### Required task 1:
Condense the paragraph beginning "The centaurs of J.K. Rowling's vision" in the article below on Framestore CFC's Harry Potter effects into a short bulleted list that keeps its main facts.
### Required task 2:
In the article below on Framestore CFC's Harry Potter effects, who led the company's team on the film?
### Required task 3:
The article below on Framestore CFC's Harry Potter effects says the centaurs drew much of the team's early development work. Explain why, and what later changed about their role.

── Excerpted passage ──

July 16, 2007

Framestore CFC Creates Kreacher and Creatures for Harry Potter Film

London - Harry Potter and the Order of the Phoenix is Harry Potter's fifth cinematic outing. The film is a Warner Brothers Pictures production, and is directed by David Yates. It opens in cinemas worldwide on July 13th, and Framestore CFC is again along for the broomstick ride. This time around the company's CG contributions included a herd of centaurs, a sinister house-elf named Kreacher, and, for the first time, the film's title sequence.

Much of the wizarding world, including the Ministry of Magic, is in denial about Lord Voldemort's return. The Order of the Phoenix is a group formed by Dumbledore to resist and counter Voldemort. Cornelius Fudge, Minister for Magic, suspects that Dumbledore is using these claims of The Dark Lord's return as a means to overthrow Fudge as Minister. In retaliation, a new Defence Against the Dark Arts teacher is appointed by the Ministry, with the real aim of monitoring and controlling Hogwarts. This new teacher, Professor Dolores Umbridge, imposes strict new teachings and rules, forcing a group of students, under Harry's tutelage, to form a club by the name of Dumbledore's Army...

Heading the team for Framestore CFC was veteran VFX supervisor, Craig Lyn. "We have made a name for ourselves producing creatures with real character for the Potter films, creatures such as the Cornish Pixies and Buckbeak the Hippogriff" he says. "The centaurs and Kreacher gave us a chance to build on this reputation, both technically and artistically."

The centaurs of J.K. Rowling's vision are not the cute, prettified creatures of Disney's Fantasia, but rather fierce, mysterious beast-men, in whom the human half leans towards the caveman in appearance. They feature chiefly in one key sequence in Harry Potter and the Order of the Phoenix -- an encounter with Harry, Ron, Hermione, and the appalling Professor Umbridge in the Forbidden Forest. During a tense face-off, one of the centaurs is hurt by Professor Umbridge, who subsequently finds herself being carried off into the woods by the enraged half-men.

"Purely from a technical point of view, there were a number of aspects to the centaurs that Framestore CFC hadn't tackled before," says Lyn. "Skin moving over muscle, the muscle dynamics and the dynamic hair simulations, for example. Not only that, but there were up to 12 of them onscreen at once."

As originally scripted, the centaurs had a great deal of dialogue, and so were the focus of much of the team's initial development work. A huge amount of effort went into pushing the new skin and muscle methods for doing overall bodies, with particular reference to the facial aspects. Ultimately, changes to the script during production meant a much reduced -- and virtually silent -- role for the centaurs.

───
── Recorded data ──

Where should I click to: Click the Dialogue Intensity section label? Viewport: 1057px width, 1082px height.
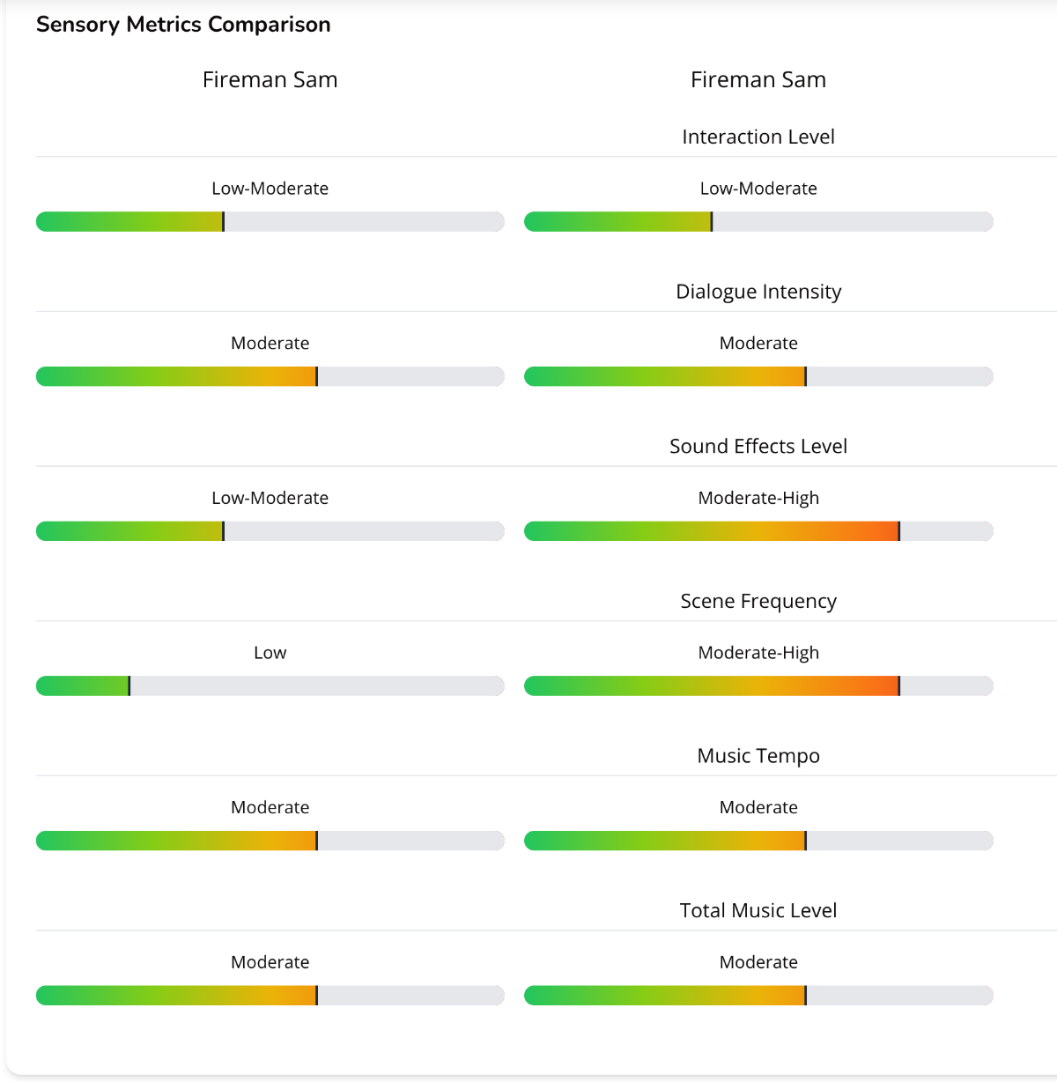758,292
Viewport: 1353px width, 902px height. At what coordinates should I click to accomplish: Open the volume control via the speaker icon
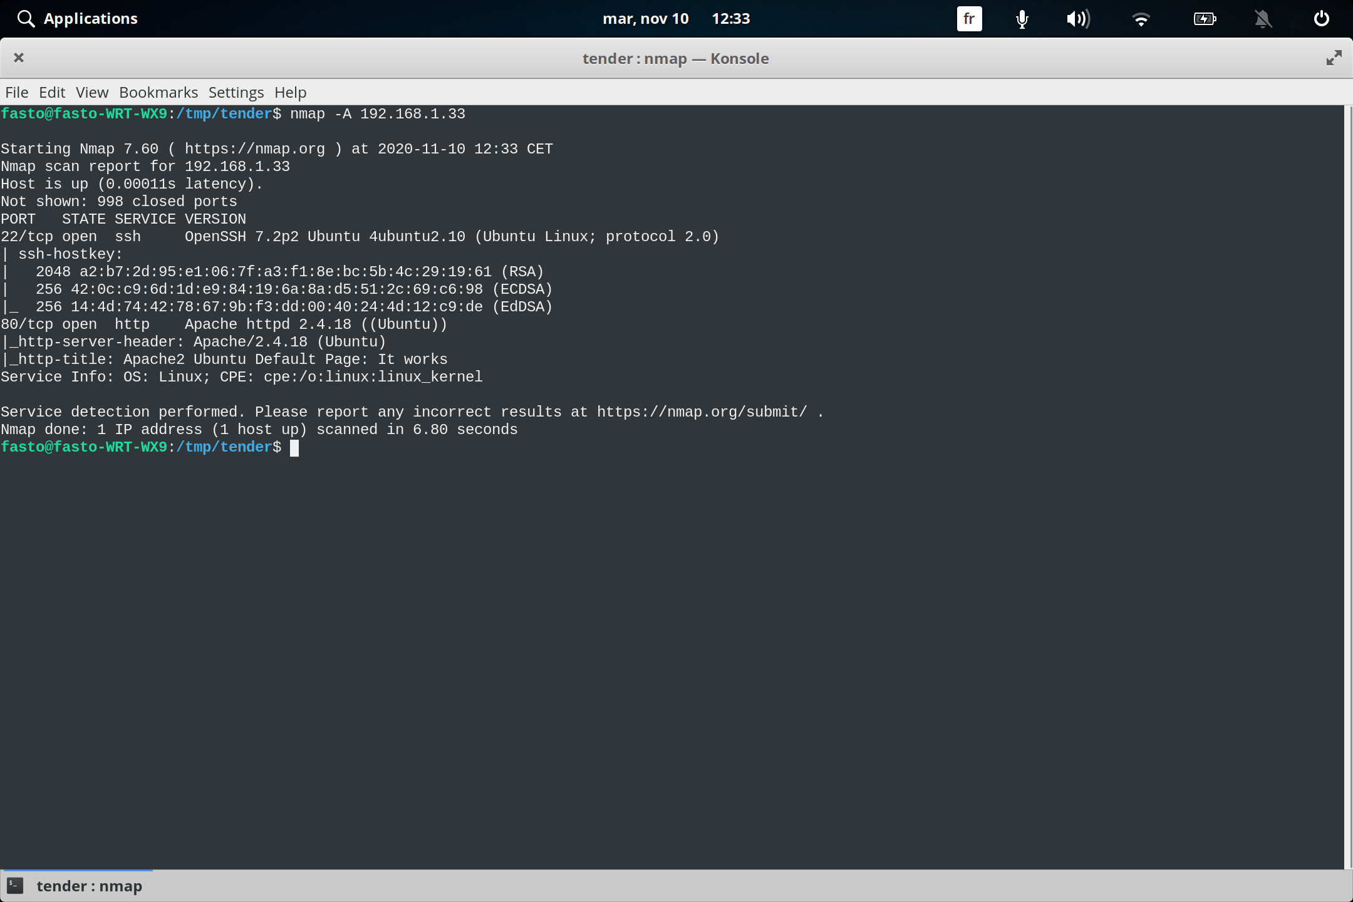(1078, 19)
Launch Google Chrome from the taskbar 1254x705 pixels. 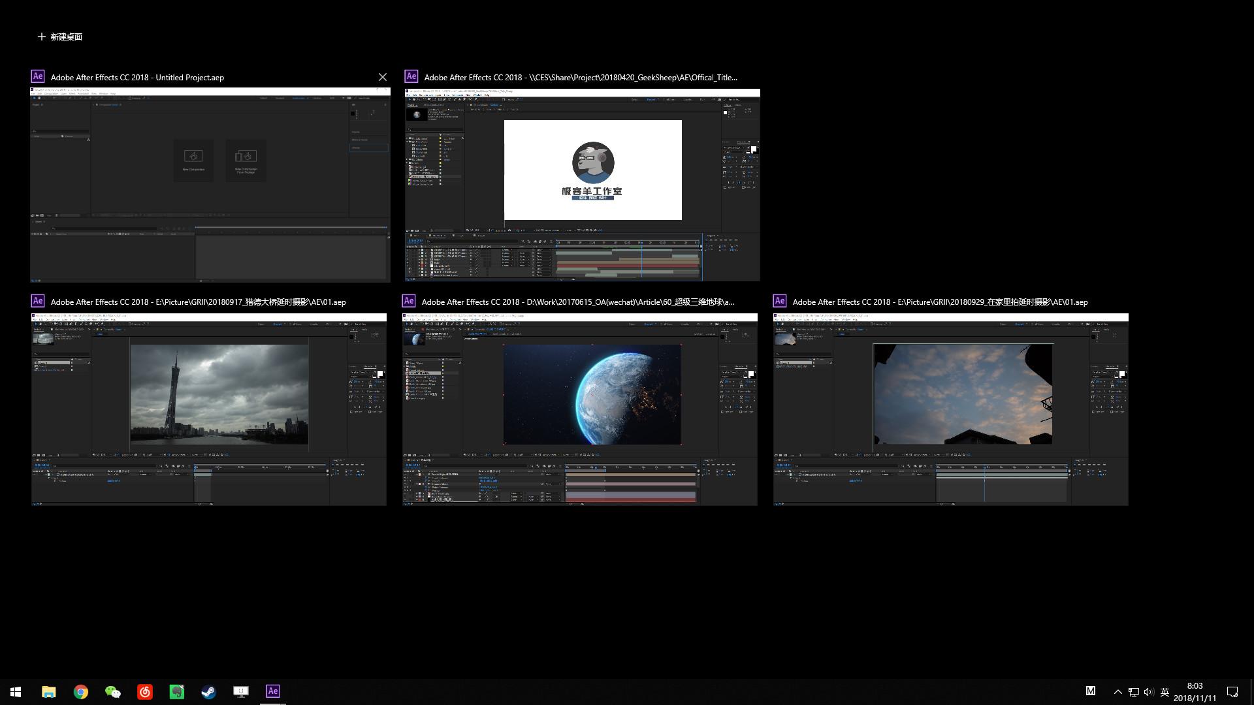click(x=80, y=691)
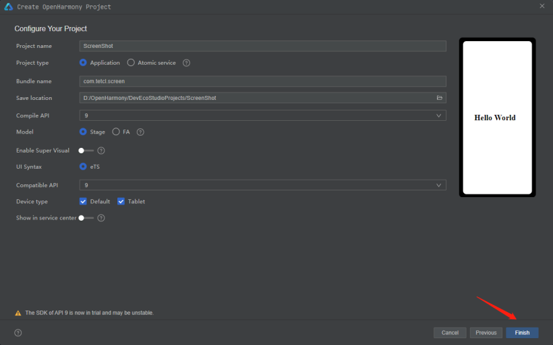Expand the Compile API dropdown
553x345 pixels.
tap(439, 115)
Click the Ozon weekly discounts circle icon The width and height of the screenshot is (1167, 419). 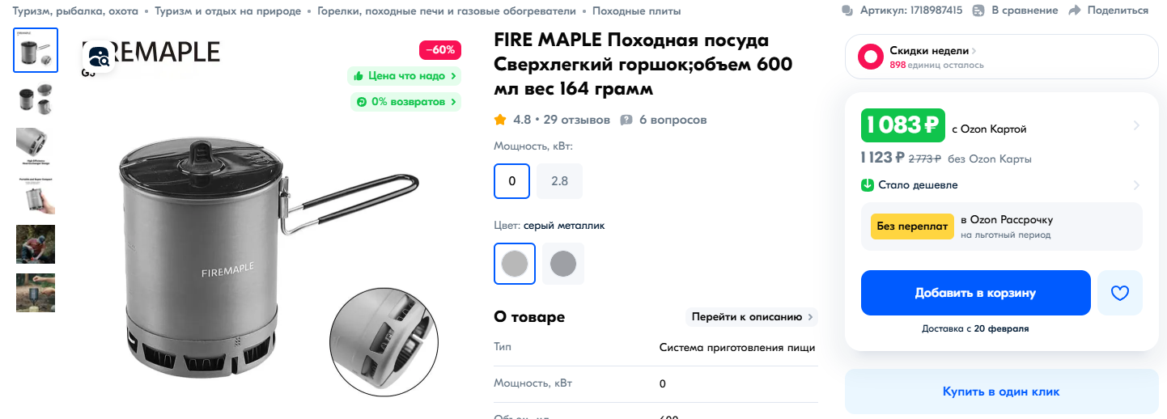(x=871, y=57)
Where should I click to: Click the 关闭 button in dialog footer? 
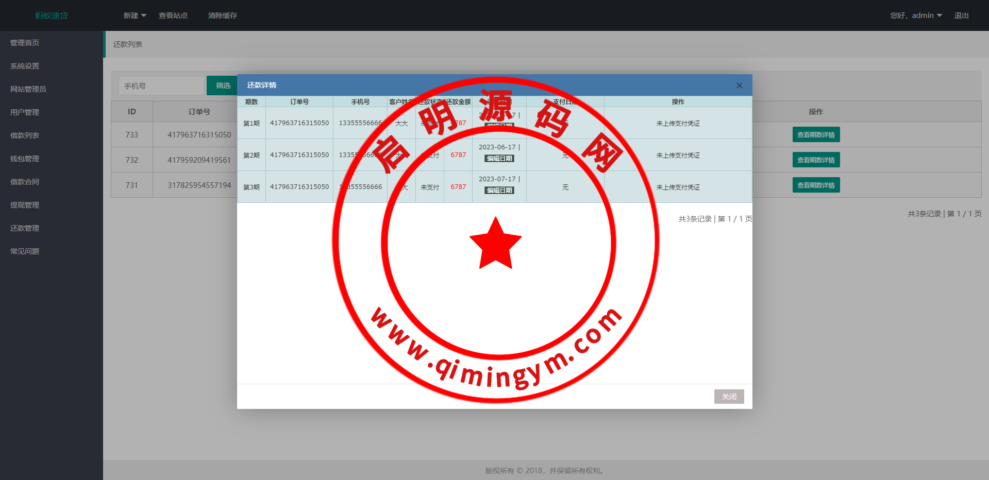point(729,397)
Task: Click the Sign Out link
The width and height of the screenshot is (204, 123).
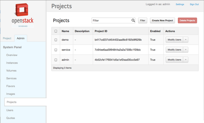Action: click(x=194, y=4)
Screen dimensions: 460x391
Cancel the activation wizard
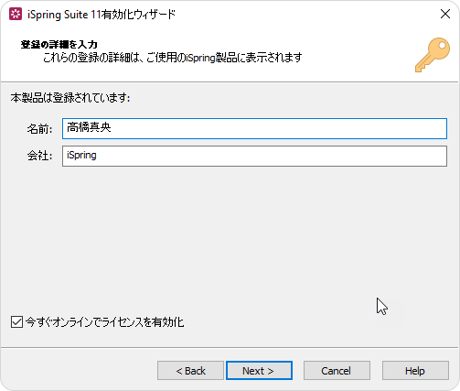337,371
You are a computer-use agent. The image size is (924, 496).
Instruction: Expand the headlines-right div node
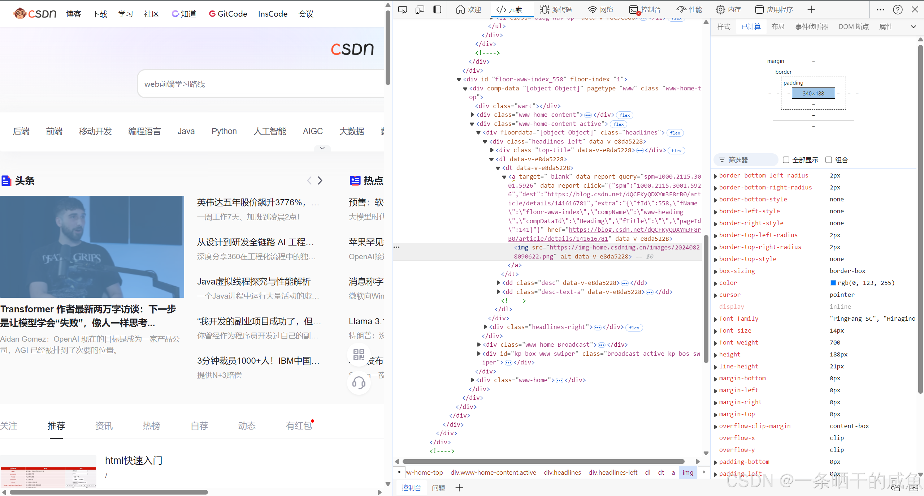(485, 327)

───

### Expected answer 1:
- Rowling's centaurs are fierce, mysterious beast-men, not the cute creatures of Disney's Fantasia, and their human half looks closer to a caveman.
- They appear mainly in one key sequence in the Forbidden Forest, facing Harry, Ron, Hermione, and Professor Umbridge.
- During the face-off, Umbridge hurts one centaur, and the enraged centaurs then carry her off into the woods.

### Expected answer 2:
Veteran VFX supervisor Craig Lyn headed the Framestore CFC team.

### Expected answer 3:
In the original script, the centaurs had a great deal of dialogue, so the team put a huge amount of early effort into skin and muscle methods, especially for the faces. Script changes during production later cut them to a much smaller, nearly silent role.